But you know what? So what! Bill is perfectly entitled to have his opinion and speak his mind, and so am I. If I want to dress up in drag in a watermelon outfit, I will be the judge of whether I am playing the fool for the white man. And I can assure you that is not what I am doing.
That experience taught me that it’s foolish to give what other people think about us so much credence. All that matters is how you feel about yourself. Do you love yourself? Ask yourself that question, right now, out loud and let the answer be yes. Some days you don’t feel like getting out of bed and feel worthless. But don’t ever ever give in to the temptation of not loving yourself. There is no reason—no matter what other people may think or say about you—not to love yourself. Because what other people may have to say about you is simply their opinion. It’s not who you are. Their opinion about you is not reality. Reality is what is inside of you. So don’t go falling for anybody else’s crap. You can’t control what others have to say about you. So don’t worry about it. Save your energy for loving yourself, lighting yourself up like a lighthouse. And when the sun shines from inside it will create a beautiful glow that everyone will warm to.

> _YOUR OBJECTIVE_:
Can you give again, word for word, everything in the passage on loving yourself from "But you know" down to "I am doing."? The material that comes next is taken from a separate source.

> _RAW DATA_:
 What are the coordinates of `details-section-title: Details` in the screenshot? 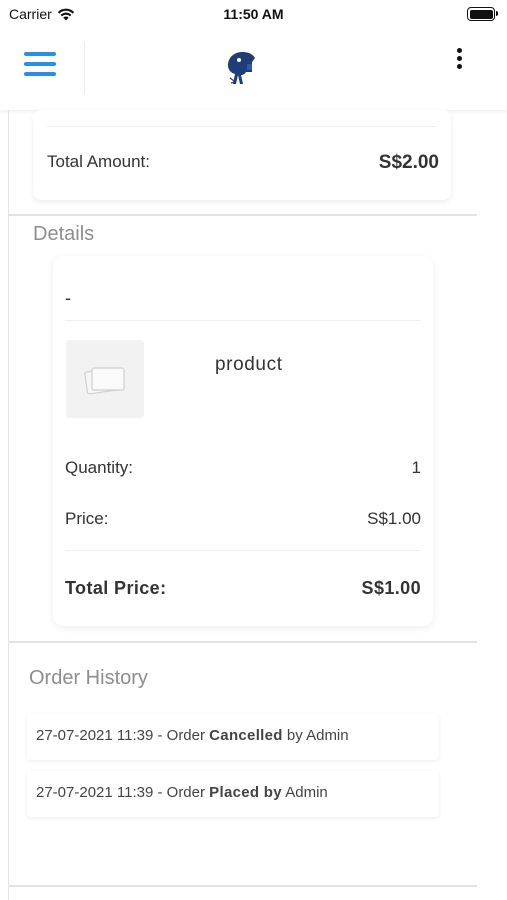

> _ANSWER TO THIS EXERCISE_:
But you know what? So what! Bill is perfectly entitled to have his opinion and speak his mind, and so am I. If I want to dress up in drag in a watermelon outfit, I will be the judge of whether I am playing the fool for the white man. And I can assure you that is not what I am doing.